## TASK INSTRUCTIONS
What you return should be only the lines in the entries below between the one holding "The width and height of the screenshot is (768, 1094)." and the one holding "Task: Click Extract", ends included, with every picture left out.

## SOURCE DATA
════════

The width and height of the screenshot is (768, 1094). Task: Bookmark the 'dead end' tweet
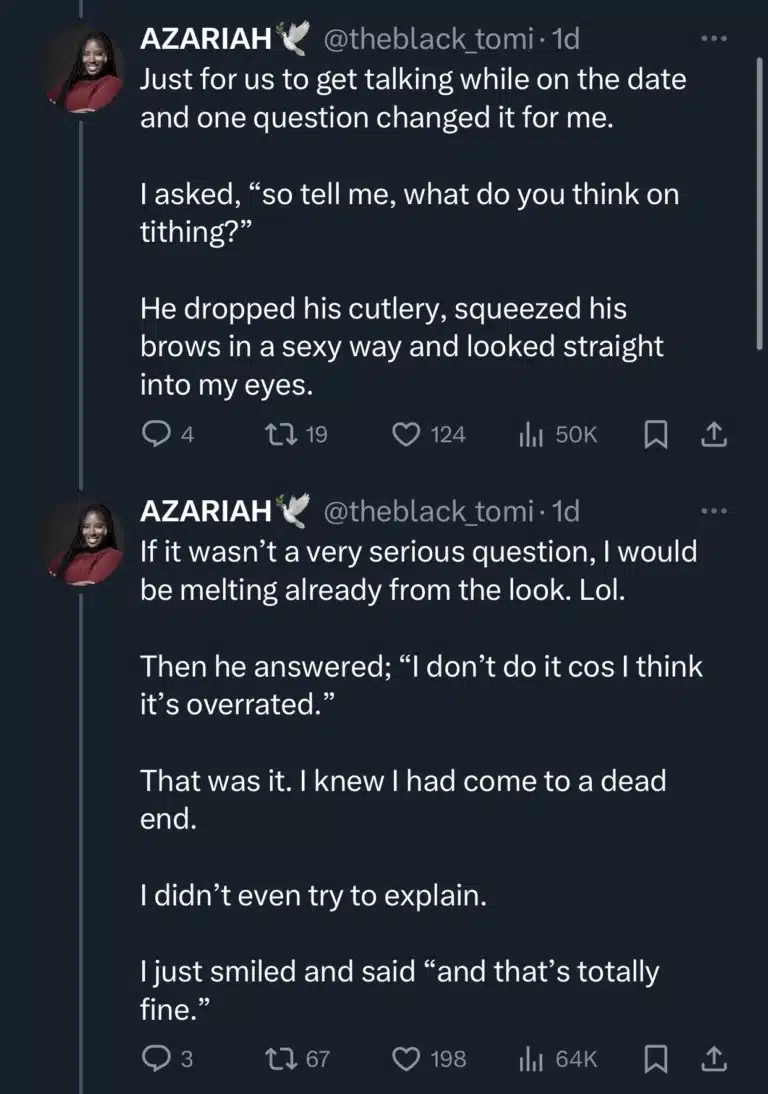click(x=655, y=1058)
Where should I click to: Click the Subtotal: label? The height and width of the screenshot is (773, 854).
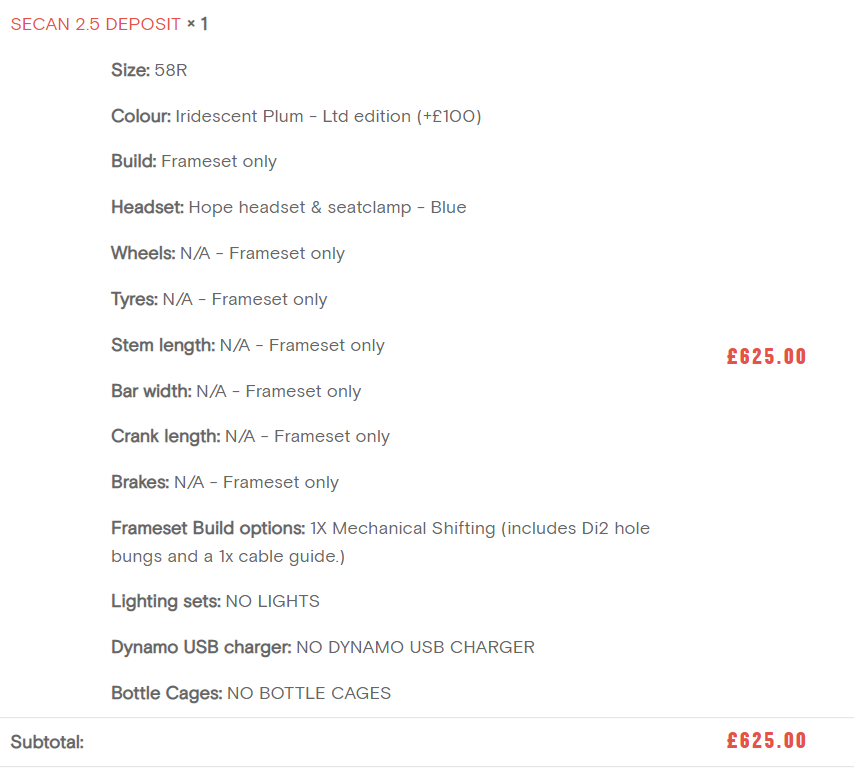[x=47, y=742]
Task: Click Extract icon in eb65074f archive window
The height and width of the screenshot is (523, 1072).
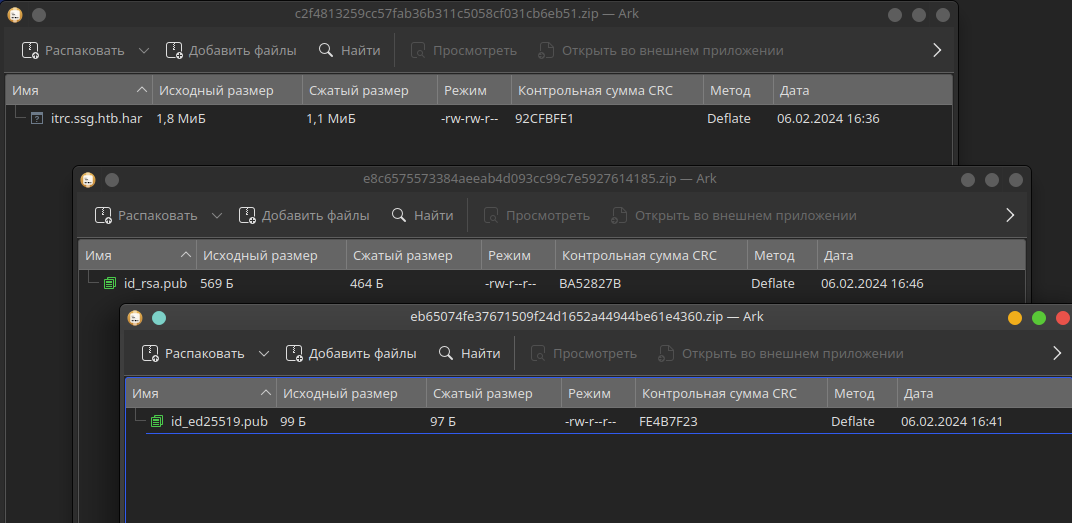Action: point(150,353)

════════

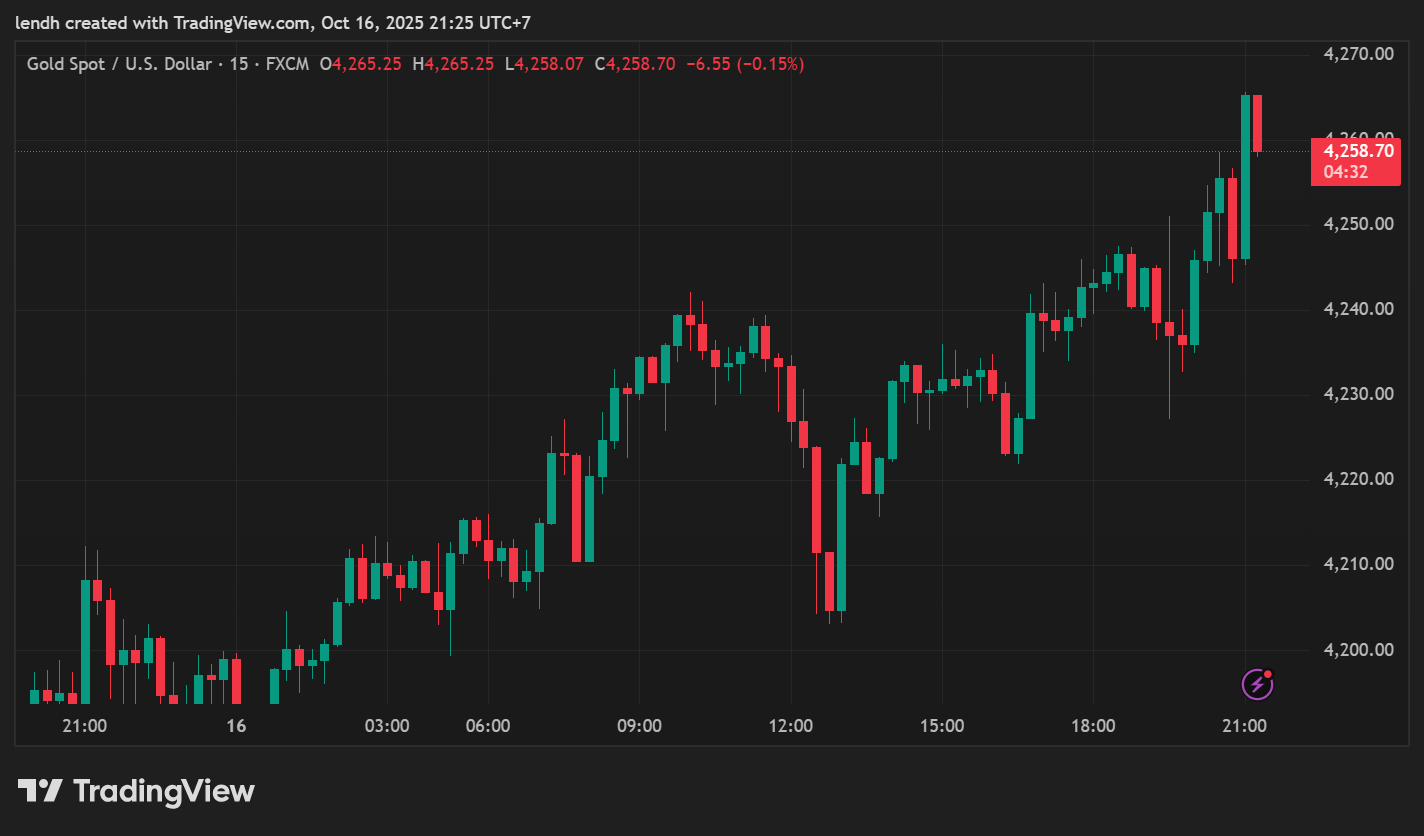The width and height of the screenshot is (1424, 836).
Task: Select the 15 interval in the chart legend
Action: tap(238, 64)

════════

## SOLVED EXERCISE
The width and height of the screenshot is (768, 1094). Task: Bookmark the 'dead end' tweet
click(x=655, y=1058)
Where should I click to: Click the Subtotal: label? The height and width of the screenshot is (773, 854).
[x=47, y=742]
Task: Click Extract icon in eb65074f archive window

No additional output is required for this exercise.